Вернулся, а отец куда-то исчез. На столе остался завтрак, коробка “Винтерманс”, поперек тарелки – вилка и нож. Рядом блюдце, но без чашки.
– Он там, дружок, – раздался у меня за спиной голос. Келли, официантка. Она принимала заказ за соседним столиком. В ней что-то переменилось: лицо побледнело, будто только что напудрилась. Если она и вправду родом с другой планеты, то ловко это придумала – спрятаться в скверном придорожном ресторанчике. – Вон там! – Она махнула рукой.
Фрэн Хардести притулился между журнальной стойкой и автоматом с кока-колой. К уху он прижимал блестящую коричневую трубку телефона-автомата, в другой руке держал чашку кофе и за разговором прихлебывал. Наверное, с мамой говорит, подумал я.
– Неправильно все это, бред полный, – услышал я, подойдя ближе, – он мне сказал, две недели. А ее вообще спрашивали? Небось и не подумали?.. Да хватит тебе, Кью-Си, ты-то знаешь, я не… Ты же со мной был весь день. Да чтоб тебя, опять заладил! Я сыт по горло…
Так я впервые услыхал это имя – Кью-Си.
– Нет, дело вот в чем… да ты послушай! Откуда я мог знать, дружище? Занесло ее. Говорю тебе, она хочет меня опозорить, и я ни за что… – Заметив меня, он понизил голос, зазвучали примирительные нотки: – Ну я побежал, сын меня ищет. Но я перезвоню… Через час. Лучше никуда не уходи… Ну ладно. Только вот что – ты должен мне помочь, а то несправедливо получается. Пытаюсь взять себя в руки, но… Ладно. Потом. – Он повесил трубку и залпом допил кофе, а чашку оставил возле кассы.

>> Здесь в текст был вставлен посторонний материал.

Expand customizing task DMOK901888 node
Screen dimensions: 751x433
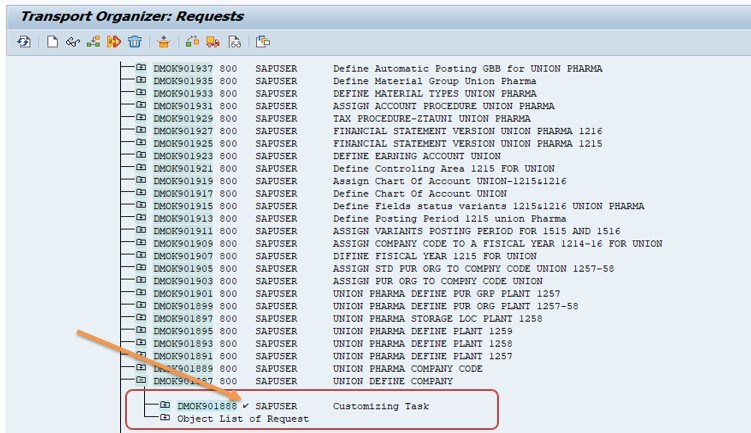[x=165, y=406]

– Кто такой Кью-Си? – спросил я.
– Товарищ мой. Не волнуйся. Пора нам, пожалуй, отчаливать.
– Что-нибудь случилось?
– Говорю же, не волнуйся.
– Но голос у тебя грустный.
– Да ну! С Кью-Си бывает тяжко иногда, это ничего.
– А дашь мне десять пенсов?
– На что?
– Маме позвонить.
Отец окинул взглядом ресторан.
– Знаешь что? Я только что пробовал. Не отвечает.

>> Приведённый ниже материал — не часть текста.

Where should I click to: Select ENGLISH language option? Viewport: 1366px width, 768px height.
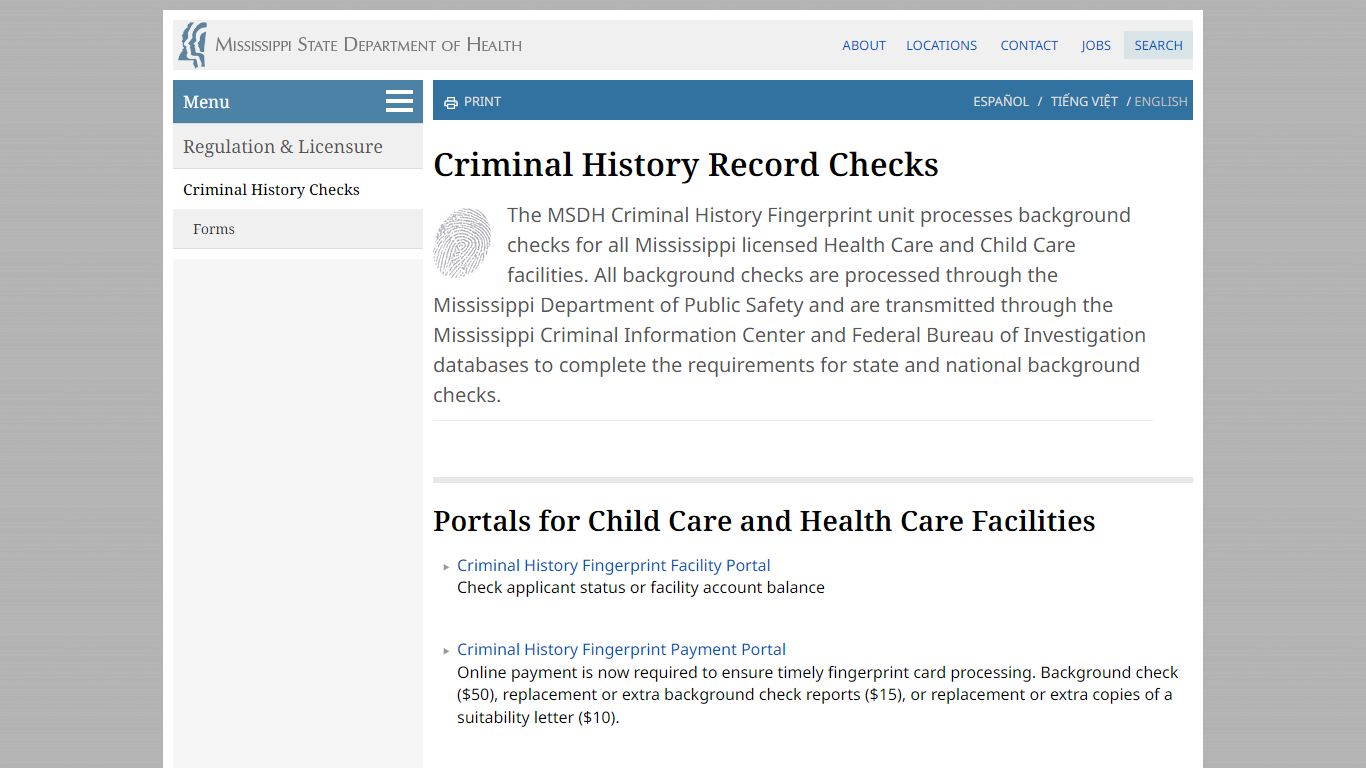1161,101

– А-а. – На часах в вестибюле девять сорок восемь. На работу она уходит около восьми, но сегодня отпросилась до обеда, мало ли что. – Может, она в ванной. Давай еще разок попробуем.
Отец раздумывал, казалось, вечность. Полез в карман, вытащил мелочь, выбрал пару десятипенсовых монет.
– Ладно, если тебе так уж надо выслужиться, давай. – И зашагал к телефону нарочито быстро, стуча башмаками. Набрал номер, выждал. – Теперь занято, – сказал он, – вот, слушай. – И в доказательство прижал к моему уху трубку.
– Еще разок, – попросил я, пока он не бросил трубку обратно на рычаг. – Ну пожалуйста! Я же обещал.
– Не торчать же нам тут до вечера, сам понимаешь. – Он передернул плечами и снова набрал номер, мне в утешение. Когда мама ответила, опустил в щель две монетки и передал мне трубку. – Быстрей, – шепнул он одними губами и поспешил к нашему столику.